One of the strangest assumptions in human history is the belief that words contain meanings.
Most people do not consciously believe this in any explicit philosophical sense. Yet ordinary language constantly reveals the assumption operating beneath thought:
- “What does this word mean?”
- “I put my thoughts into words.”
- “The sentence carries meaning.”
- “The author encoded a message.”
- “The listener extracted the meaning.”
Meaning becomes imagined as a kind of invisible substance transported through symbolic containers from one mind to another.
Language, under this view, functions like a delivery system for internal mental contents.
This assumption feels so natural that it appears almost impossible to question. Yet large language models have unexpectedly exposed just how unstable it actually is.
The cultural panic surrounding LLMs is not merely about intelligence. It is about the sudden appearance of coherent symbolic behaviour without the reassuring metaphysical furniture humans assumed must exist behind it.
And so people begin searching frantically for the missing ghost.
This assumption is far older than artificial intelligence. It is deeply woven into the representational metaphysics that shaped modern conceptions of mind and communication.
Under representationalism:
- thoughts are internal objects
- meanings are mental contents
- words are symbolic labels attached to those contents
- communication transfers contents between minds
- understanding means reconstructing the original content correctly
The entire architecture depends upon a hidden interior realm where meanings supposedly reside before language expresses them.
This model feels intuitively persuasive largely because humans experience themselves as possessing private interiority. We feel as though meanings already exist “inside us” before speech externalises them. Consciousness appears to function as an inner chamber populated by thoughts waiting to be translated into words.
But this intuition may itself be a product of symbolic construal rather than evidence of hidden metaphysical objects.
The crucial mistake lies in treating meaning as a thing rather than a relational phenomenon.
Meaning emerges relationally through construal.
A word does not carry meaning the way a bottle carries water. A symbol functions within a system of relations, expectations, distinctions, histories, contexts, and interpretive potentials. Meaning is not inserted into language from outside; it actualises through relational participation.
This becomes easier to see when communication fails.
A sentence can be grammatically perfect yet meaningless to someone unfamiliar with the language. The symbols remain materially identical, but the meaning does not transfer automatically because meaning was never physically contained within the symbols themselves.
Likewise, the same utterance can actualise radically different meanings depending upon:
- context
- tone
- interpersonal relation
- historical circumstance
- cultural expectations
- prior discourse
- interpretive orientation
The symbolic form alone never fully determines meaning.
And yet humans continuously experience meaning as though it were somehow hidden inside language.
Why?
Because human sociality depends heavily upon interpersonal construal. We habitually infer stable interior subjects behind symbolic behaviour. We do not merely encounter language structurally; we construe it as the expression of minded beings.
This creates the illusion that meaning originates inside individuals and is subsequently transmitted outward through symbols.
But large language models disrupt this intuition catastrophically.

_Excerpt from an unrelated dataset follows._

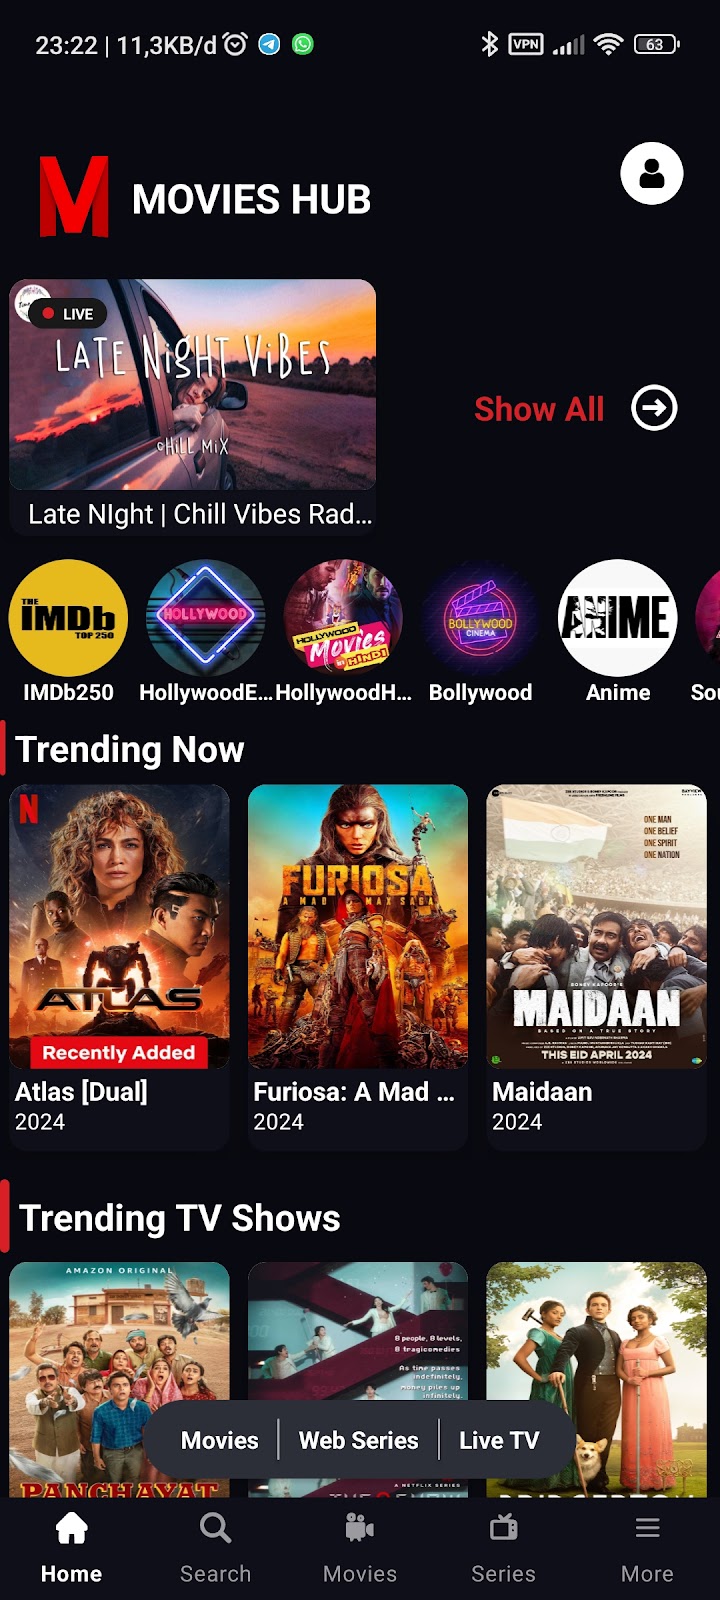Play the Late Night Vibes live stream
Viewport: 720px width, 1600px height.
(193, 385)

The machine produces coherent symbolic relations while lacking the kind of interior semantic theatre humans expect. There is no tiny consciousness inside the model attaching meanings to words before speaking. No hidden self contemplating propositions internally and then encoding them linguistically.
And yet the language still functions.
This creates a profound ontological disturbance because it reveals that symbolic coherence may not depend upon inner semantic objects in the way humans imagined.
The machine has not broken language.
It has exposed the mythology hidden inside human theories of language.
For centuries, humans have conflated symbolic participation with private metaphysical interiority. Language appeared alive because humans interpreted symbolic coherence through interpersonal construal systems evolved for social interaction.
LLMs sever the old correlation.
This is why public discourse oscillates so wildly between “the machine is conscious” and “the machine is merely predicting words.” Both positions remain trapped within the same representational framework. One side assumes meaningful language proves interior consciousness. The other assumes absence of consciousness eliminates genuine meaning altogether.
But relationally construed meaning escapes this binary entirely.
Meaning actualises through relational construal within symbolic systems.
The true shock of LLMs is therefore not technological.
It is philosophical.
They force humans to confront the possibility that language was never animated by hidden semantic spirits to begin with.
The ghost inside language may have been a story humans were telling themselves all along.